Euro 2012 we Wrocławiu nie będzie - żartują wrocławianie, odkąd uszkodzony został zegar odliczający czas do rozpoczęcia mistrzostw. Czasomierz stoi w centrum Wrocławia na ulicy Świdnickiej – codziennie wypada z niego jedna piłka. Ktoś jednak w ostatnią niedzielę zabrał stamtąd wszystkie piłki i uszkodził elektroniczny zegar – tak w każdym razie zakładali miejscy urzędnicy i policja, którzy poszukiwali wandala. Dzisiaj okazało się, że nie było żadnych złodziei.
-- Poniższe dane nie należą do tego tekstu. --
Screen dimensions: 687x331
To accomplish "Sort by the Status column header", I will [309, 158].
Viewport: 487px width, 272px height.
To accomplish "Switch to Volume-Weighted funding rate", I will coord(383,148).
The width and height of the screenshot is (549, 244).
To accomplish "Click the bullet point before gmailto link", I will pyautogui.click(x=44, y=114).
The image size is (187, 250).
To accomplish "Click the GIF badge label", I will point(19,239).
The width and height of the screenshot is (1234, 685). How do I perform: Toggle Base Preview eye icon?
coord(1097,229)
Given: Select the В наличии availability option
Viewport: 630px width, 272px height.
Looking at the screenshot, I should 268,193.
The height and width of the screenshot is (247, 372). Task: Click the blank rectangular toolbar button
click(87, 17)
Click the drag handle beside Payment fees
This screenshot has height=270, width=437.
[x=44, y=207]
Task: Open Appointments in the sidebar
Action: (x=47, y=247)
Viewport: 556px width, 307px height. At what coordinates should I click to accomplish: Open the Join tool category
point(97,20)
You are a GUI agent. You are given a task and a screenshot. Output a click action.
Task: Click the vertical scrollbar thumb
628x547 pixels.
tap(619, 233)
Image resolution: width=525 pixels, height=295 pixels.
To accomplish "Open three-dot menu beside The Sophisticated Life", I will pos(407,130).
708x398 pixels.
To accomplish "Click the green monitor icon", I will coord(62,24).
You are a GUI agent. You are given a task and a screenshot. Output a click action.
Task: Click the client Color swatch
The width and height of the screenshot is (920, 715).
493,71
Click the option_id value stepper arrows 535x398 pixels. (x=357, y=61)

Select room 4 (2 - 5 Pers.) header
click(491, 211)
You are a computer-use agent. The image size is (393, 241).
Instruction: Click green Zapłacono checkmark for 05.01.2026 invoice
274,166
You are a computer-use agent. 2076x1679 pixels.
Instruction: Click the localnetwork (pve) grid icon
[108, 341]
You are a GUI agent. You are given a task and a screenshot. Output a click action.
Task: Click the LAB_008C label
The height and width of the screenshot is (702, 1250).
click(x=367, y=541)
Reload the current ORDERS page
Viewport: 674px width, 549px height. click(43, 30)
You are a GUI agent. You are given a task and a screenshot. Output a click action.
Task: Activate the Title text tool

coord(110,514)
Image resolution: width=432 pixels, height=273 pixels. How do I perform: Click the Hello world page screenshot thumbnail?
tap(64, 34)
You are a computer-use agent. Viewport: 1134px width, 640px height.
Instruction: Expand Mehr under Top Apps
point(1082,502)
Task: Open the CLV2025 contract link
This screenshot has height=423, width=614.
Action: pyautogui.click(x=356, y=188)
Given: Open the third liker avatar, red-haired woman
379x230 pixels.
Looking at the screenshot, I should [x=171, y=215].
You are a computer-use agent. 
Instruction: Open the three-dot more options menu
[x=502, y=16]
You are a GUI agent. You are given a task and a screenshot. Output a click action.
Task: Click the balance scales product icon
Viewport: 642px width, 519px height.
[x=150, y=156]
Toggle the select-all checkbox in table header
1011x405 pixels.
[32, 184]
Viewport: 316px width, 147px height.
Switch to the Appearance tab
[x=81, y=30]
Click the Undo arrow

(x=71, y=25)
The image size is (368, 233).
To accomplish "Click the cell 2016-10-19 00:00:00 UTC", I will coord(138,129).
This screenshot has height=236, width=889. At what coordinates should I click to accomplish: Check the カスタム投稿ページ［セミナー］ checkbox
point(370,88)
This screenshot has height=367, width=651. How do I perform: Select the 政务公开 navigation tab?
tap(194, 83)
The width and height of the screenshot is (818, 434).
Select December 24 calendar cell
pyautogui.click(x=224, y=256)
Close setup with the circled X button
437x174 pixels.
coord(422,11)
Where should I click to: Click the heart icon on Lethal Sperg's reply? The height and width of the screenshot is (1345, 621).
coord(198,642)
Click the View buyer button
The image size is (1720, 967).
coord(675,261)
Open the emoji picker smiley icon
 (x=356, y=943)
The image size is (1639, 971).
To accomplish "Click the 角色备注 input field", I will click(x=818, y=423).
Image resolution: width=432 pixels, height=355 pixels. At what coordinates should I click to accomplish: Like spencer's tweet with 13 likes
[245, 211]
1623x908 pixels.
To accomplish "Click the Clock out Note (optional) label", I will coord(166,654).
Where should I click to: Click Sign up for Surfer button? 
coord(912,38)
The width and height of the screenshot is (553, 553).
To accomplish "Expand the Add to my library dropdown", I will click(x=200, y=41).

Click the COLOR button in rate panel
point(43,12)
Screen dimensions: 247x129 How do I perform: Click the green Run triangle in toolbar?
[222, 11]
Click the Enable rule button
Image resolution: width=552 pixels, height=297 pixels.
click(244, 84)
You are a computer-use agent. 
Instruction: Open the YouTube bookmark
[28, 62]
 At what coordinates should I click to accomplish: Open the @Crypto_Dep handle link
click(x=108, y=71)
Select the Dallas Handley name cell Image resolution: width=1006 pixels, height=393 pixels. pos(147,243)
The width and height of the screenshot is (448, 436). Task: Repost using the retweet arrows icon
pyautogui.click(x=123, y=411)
W czasie wakacji czas płynie zupełnie inaczej, bo dopiero dzisiaj urzędnicy dowiedzieli się, że zegarem zajęła się firma, która odpowiada za jego konserwację. Jej pracownik zdemontował piłki, poszedł na urlop i nikomu nic nie powiedział. Okazuje się, że skruszony pracownik zapomniał poinformować swoich współpracowników, że wszystko jest w porządku i że zegar jest w konserwacji - wyjaśnia Paweł Czuma z magistratu. Co więcej, strażnik miejski, który nadzorował pracę, też poszedł na urlop i też nikomu nic nie przekazał.

Uruchomienie zegara to tylko kwestia czasu. Minuty do Euro 2012 będzie odliczał od piątku - zapewnia Czuma.